— Start Given data —

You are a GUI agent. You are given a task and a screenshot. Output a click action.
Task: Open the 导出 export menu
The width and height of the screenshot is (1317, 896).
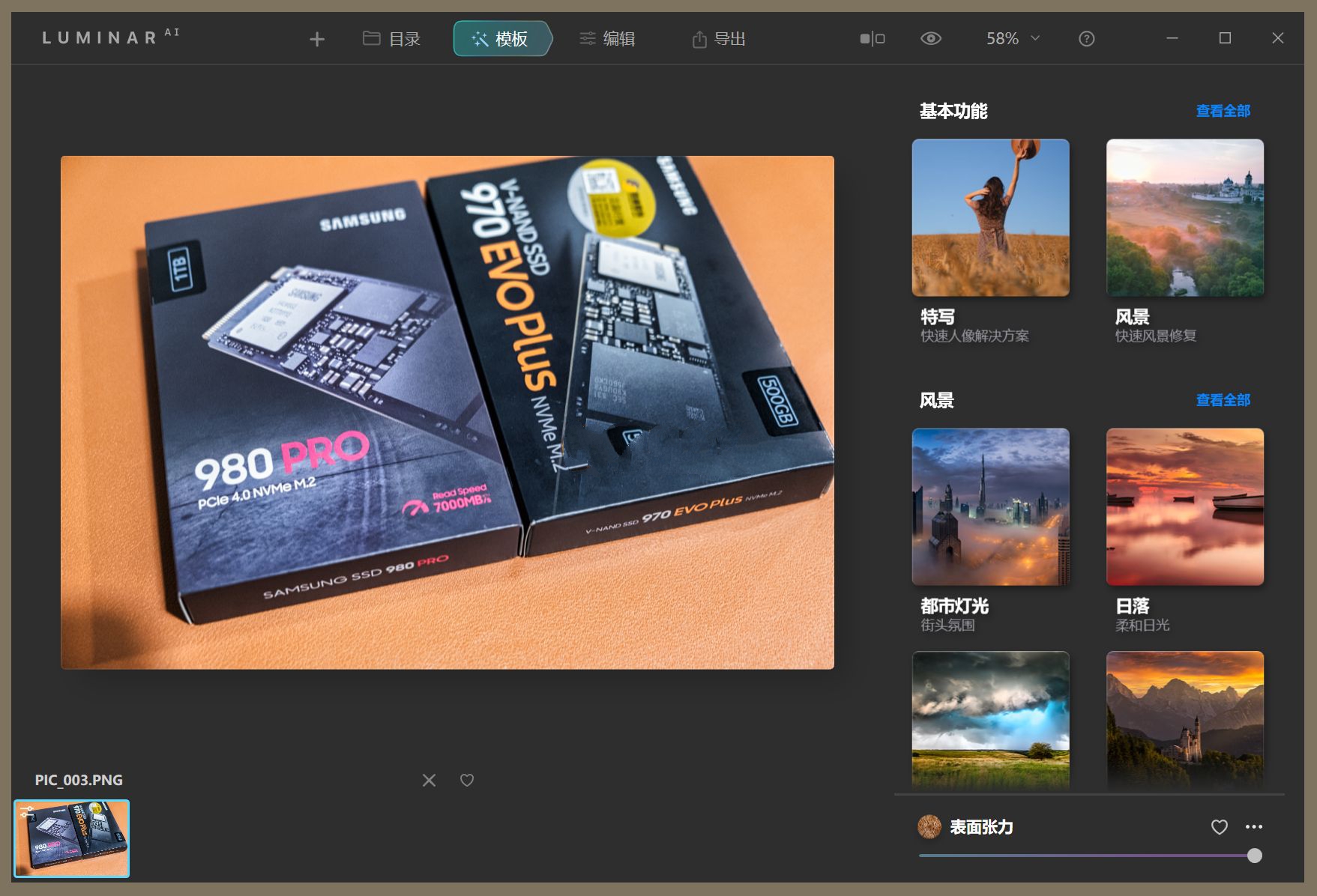pos(718,39)
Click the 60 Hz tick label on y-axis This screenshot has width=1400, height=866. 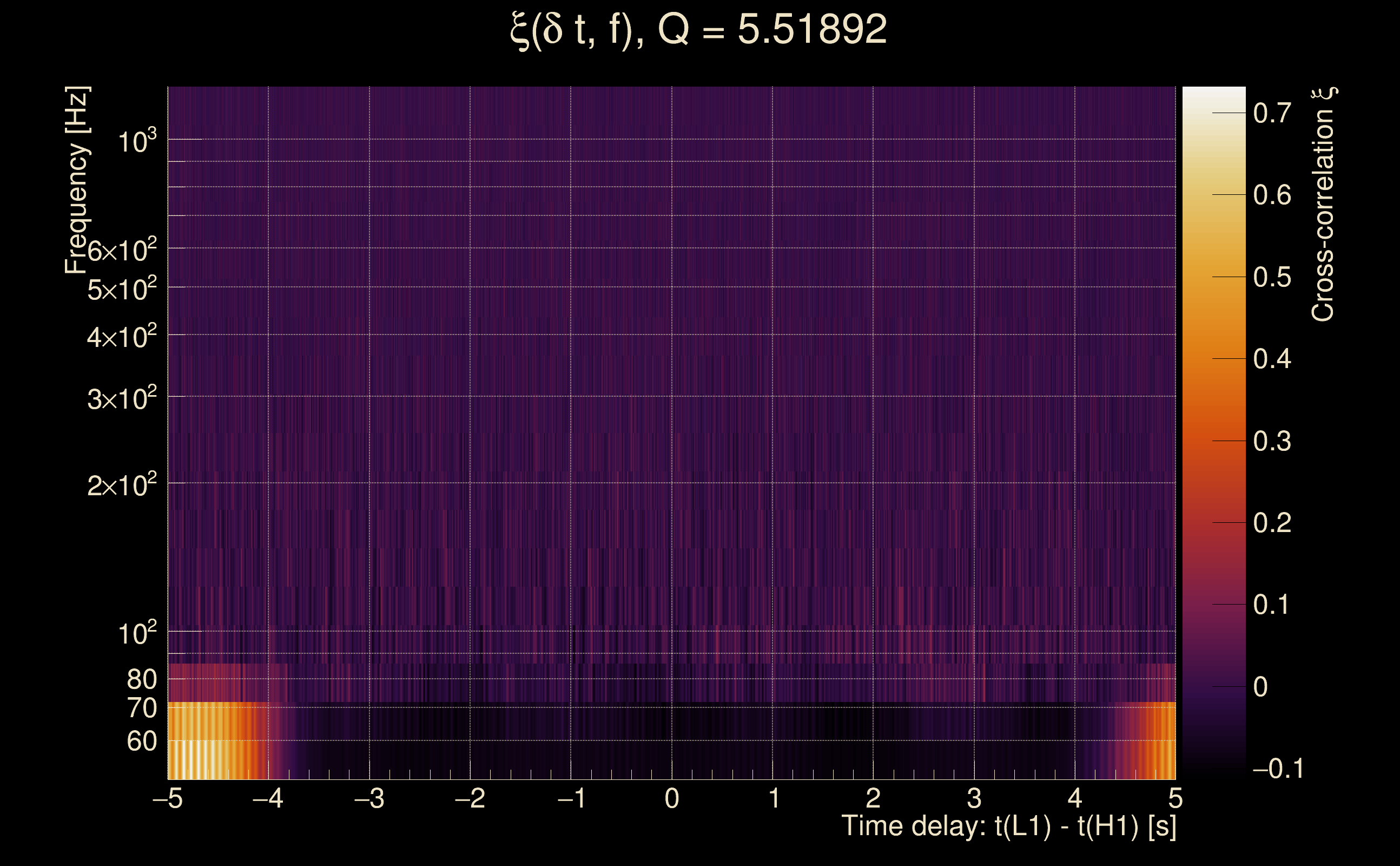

— End Given data —

Do this -
Can you convert the material above into a Markdown table with the columns "Row" and "Material line," one numbered row per line, with blank lines skipped and the pictures left out?

Solution to the problem -
| Row | Material line |
|---|---|
| 1 | You are a GUI agent. You are given a task and a screenshot. Output a click action. |
| 2 | Task: Open the 导出 export menu |
| 3 | The width and height of the screenshot is (1317, 896). |
| 4 | pos(718,39) |
| 5 | Click the 60 Hz tick label on y-axis This screenshot has width=1400, height=866.  |